### Yang Anda Kerjakan
A – Jawab pertanyaan berikut berdasarkan pengantar buku puisi ini:
(i) Siapa nama ayah Isbedy Stiawan ZS?
(ii) Dari mana sampai mana rel kereta api yang melintasi Rawa Subur?
(iii) Siapa yang menggarap desain sampul buku puisi "Ketika Aku Pulang"?
B – Sunting pengantar buku puisi ini. Tulis ulang bagian dari "Sampul buku puisi" sampai "lainnya. Benar-benar heterogen.", lalu ganti "heterogen" dengan "beragam".

### Dokumen Sumber
"""

Cari Berita

Breaking News

'Biografi Kecil' Isbedy Stiawan ZS: Pengantar Buku Puisi 'Ketika Aku Pulang'

Jumat, 12 Agustus 2022
Views

Sampul buku puisi "Ketika Aku Pulang", desain digarap Ramadhan Bouqie (ist)


Oleh Isbedy Stiawan ZS

ANGGAP ini sebuah biografi kecilku, sebagai manusia di luar puisi (penyair). Yang tentu punya rindu, waktu silam, masa indah dan pahit semasa anak-anak. Punya “kampung kelahiran” minimal lokus di mana aku dilahirkan. Aku tak punya kampung (etnis), meski dari ayahku (Zakirin Senet) ada titisan Bengkulu dan dari ibuku (Ratminah) mengalir darah Jawa Cirebon. 


Akan tetapi, aku lahir dan besar di Tanjungkarang (sekarang Kota Bandarlampung) Provinsi Lampung. Tempat lahirku persisnya Rawa Subur dan masuk Kelurahan Enggal, serta sekelilingku adalah etnis Lampung, Serang (Banten), Bengkulu, Minang, serta etnis lainnya. Benar-benar heterogen.


Rawa Subur pada masa kecilku terbilang keras. Perkelahian dan sejenisnya acap terjadi. Bahkan, bagi warga Bandarlampung, jika menyebut Rawa Subur akan mensejajarkan dengan kawasan yang menyeramkan. Di sini tak akan kusebut jati diri “kawasan” kenapa dikatakan begitu. Demi menjaga perasaan warga di sana pada masa sekarang. 


Meki dianggap negatif ihwal Rawa Subur, aku tetap mencintainya. Kampung yang dilintasi rel kereta api dari Kertapati hingga Panjang itu, tetaplah mengesankan. Ke mana aku merantau kampung itu dalam diriku. Aku bangga mengatakan, “aku anak Rawa Subur.” Atau “anak Kebon Jahe”, maupun “aku anak Enggal.”


Kedua orang tuaku bukanlah manusia terdidik. Kalau ayah hanya tamatan Sekolah Rakyat (SR) dan hanya pesuruh di Pemerintah Kota Madya Tanjungkarang-Telukbetung semasa Thabrani Daud sebagai wali kota dan kini berganti menjadi Pemerintah Kota Bandar Lampung dengan walikota saat sekarang Eva Dwiana (2022). Rawa Subur termasuk di pusat kota; ke Pasar Bambu Kuning atau Stasiun Tanjungkarang bisa ditempuh jalan kaki — dan tidak keluar keringat!


Rawa Subur begitu berkesan dan membekas dalam tubuhku. Walau aku sebagai keluarga besar — delapan orang kakak-beradik — yakni Yusnaini, Zul Irianto, Budihastuti, aku, Usdahniar, Upik Syamsiar, Ahmad Jauhari, Novian Zulkarnain, dan satu kakak seayah, Neneng Djamilah (almarhumah) kami tetap rukun dan selalu welas asih.

"""

### Materi Tersimpan
"""

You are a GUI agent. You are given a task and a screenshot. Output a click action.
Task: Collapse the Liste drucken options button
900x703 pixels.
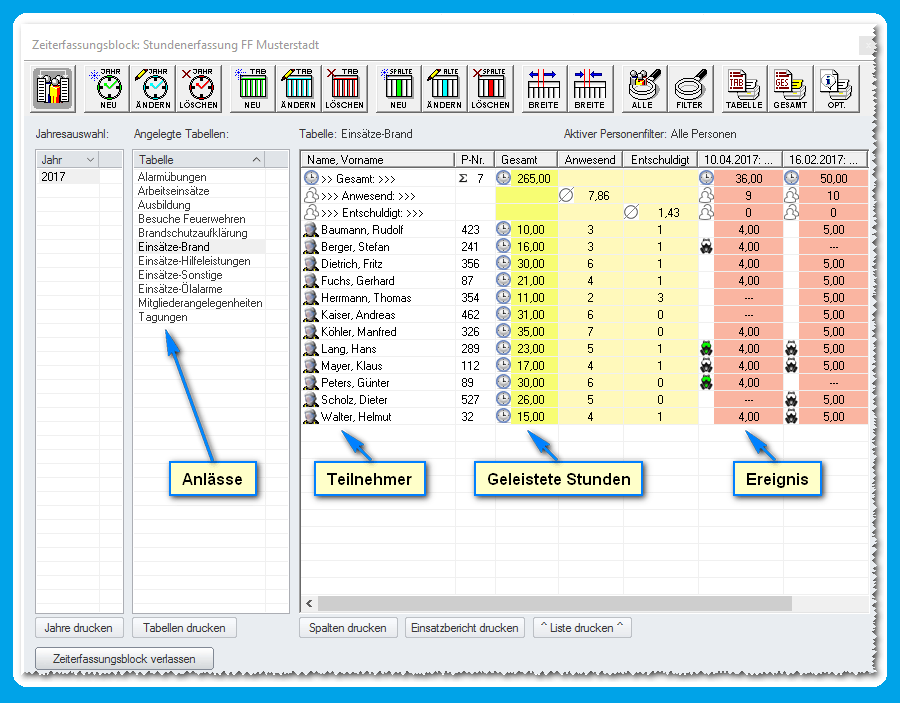pos(581,628)
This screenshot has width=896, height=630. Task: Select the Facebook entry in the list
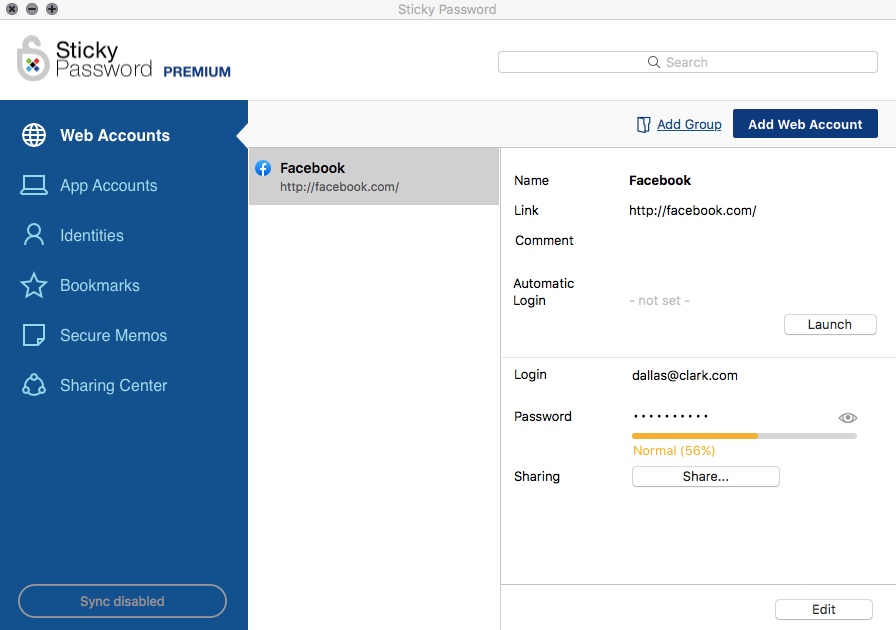coord(372,175)
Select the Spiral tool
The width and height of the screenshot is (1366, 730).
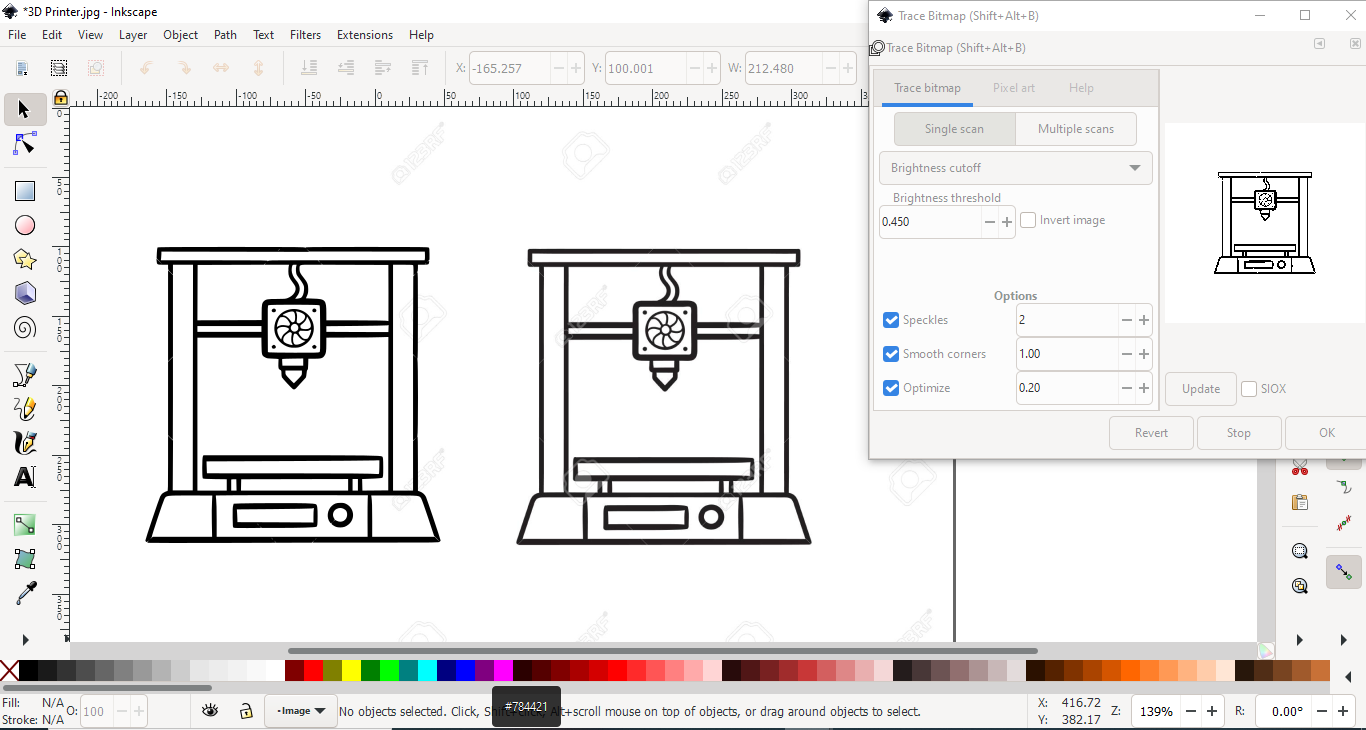pos(23,327)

"""

### Kunci Jawaban
A –
(i) Zakirin Senet
(ii) Dari Kertapati hingga Panjang
(iii) Ramadhan Bouqie

B –
Sampul buku puisi "Ketika Aku Pulang", desain digarap Ramadhan Bouqie (ist)


Oleh Isbedy Stiawan ZS

ANGGAP ini sebuah biografi kecilku, sebagai manusia di luar puisi (penyair). Yang tentu punya rindu, waktu silam, masa indah dan pahit semasa anak-anak. Punya “kampung kelahiran” minimal lokus di mana aku dilahirkan. Aku tak punya kampung (etnis), meski dari ayahku (Zakirin Senet) ada titisan Bengkulu dan dari ibuku (Ratminah) mengalir darah Jawa Cirebon. 


Akan tetapi, aku lahir dan besar di Tanjungkarang (sekarang Kota Bandarlampung) Provinsi Lampung. Tempat lahirku persisnya Rawa Subur dan masuk Kelurahan Enggal, serta sekelilingku adalah etnis Lampung, Serang (Banten), Bengkulu, Minang, serta etnis lainnya. Benar-benar beragam.